When Geoffrey Beene introduced Red in 1976, he did so with the same design philosophy that had already made him a celebrated name in American fashion: simplicity, intelligence, and a deep sensitivity to symbolism. The choice of the name Red was no accident. When House Beautiful asked why he had chosen a color for a fragrance name, Beene replied with clarity: “My fragrances are as much fashion statements as the clothes I design. I named my men’s fragrance Grey Flannel because a grey flannel suit on a man has a special aura of success. Red is for women who like to wear red—I think every woman feels special in a red dress.”
Beene’s response reveals the power of color as both a visual and emotional cue. To him, red was not just pigment, but a universal symbol. He explained further: “Simply because, having studied chromatics, color and its effects, I find it both feminine and sensuous...and a color that certainly arouses the senses.” Indeed, the word red derives from Old English rēad, rooted in Proto-Germanic rauthaz, and is one of the oldest color terms in language, deeply connected with primal experiences. Across cultures, red evokes passion, heat, desire, love, courage, and danger. In fashion, a red dress has long symbolized confidence, allure, and power—qualities Beene intended to embody in his fragrance.

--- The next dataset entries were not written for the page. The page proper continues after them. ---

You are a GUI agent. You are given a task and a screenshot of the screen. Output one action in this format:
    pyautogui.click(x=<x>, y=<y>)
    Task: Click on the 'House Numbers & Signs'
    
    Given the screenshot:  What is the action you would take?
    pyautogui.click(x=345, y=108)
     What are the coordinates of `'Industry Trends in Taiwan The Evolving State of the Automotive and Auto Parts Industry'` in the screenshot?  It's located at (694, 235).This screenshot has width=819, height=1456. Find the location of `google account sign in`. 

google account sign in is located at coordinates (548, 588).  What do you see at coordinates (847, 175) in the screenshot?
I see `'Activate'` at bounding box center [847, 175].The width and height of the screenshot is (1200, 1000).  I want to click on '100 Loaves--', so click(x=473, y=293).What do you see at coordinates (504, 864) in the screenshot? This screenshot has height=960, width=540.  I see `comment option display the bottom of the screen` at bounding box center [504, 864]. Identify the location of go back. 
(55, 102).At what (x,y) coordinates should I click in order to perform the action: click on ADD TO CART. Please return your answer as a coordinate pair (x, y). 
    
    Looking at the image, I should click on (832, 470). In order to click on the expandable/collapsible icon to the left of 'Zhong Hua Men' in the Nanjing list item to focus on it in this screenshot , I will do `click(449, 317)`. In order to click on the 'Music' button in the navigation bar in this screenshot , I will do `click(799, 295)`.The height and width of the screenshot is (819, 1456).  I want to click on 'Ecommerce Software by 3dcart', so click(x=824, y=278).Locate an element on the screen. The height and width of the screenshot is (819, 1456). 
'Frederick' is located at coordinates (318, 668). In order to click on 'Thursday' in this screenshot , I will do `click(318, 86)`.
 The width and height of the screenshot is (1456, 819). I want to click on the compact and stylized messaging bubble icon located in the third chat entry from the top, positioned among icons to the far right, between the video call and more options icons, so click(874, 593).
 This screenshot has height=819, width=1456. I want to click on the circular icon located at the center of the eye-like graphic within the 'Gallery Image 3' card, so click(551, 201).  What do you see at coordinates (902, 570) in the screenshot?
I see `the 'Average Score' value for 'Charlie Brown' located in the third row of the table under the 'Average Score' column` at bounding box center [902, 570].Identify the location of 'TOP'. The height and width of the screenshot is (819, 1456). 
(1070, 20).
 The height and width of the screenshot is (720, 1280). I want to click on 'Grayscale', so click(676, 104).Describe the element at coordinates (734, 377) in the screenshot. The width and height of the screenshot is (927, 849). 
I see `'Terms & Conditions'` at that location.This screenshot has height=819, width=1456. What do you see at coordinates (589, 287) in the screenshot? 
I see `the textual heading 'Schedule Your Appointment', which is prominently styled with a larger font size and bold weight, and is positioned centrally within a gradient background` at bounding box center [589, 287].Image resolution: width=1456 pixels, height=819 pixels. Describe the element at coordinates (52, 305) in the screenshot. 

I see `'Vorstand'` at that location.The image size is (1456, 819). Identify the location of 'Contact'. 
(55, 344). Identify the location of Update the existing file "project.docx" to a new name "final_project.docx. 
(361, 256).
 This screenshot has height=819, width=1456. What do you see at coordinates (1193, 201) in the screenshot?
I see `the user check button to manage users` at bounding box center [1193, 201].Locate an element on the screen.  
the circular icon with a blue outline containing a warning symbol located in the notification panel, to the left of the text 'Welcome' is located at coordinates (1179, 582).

The marketing of Red leaned heavily into this symbolism. The perfume was described as “responding to the call of the wild,” expressing “the elemental woman.” It was portrayed as a bold statement of femininity, with brazen florals such as jasmine and rose, enriched by earthy undertones of patchouli and sandalwood. The copy was direct and unapologetic: “Passionate. Provocative. Red creates quite a stir.”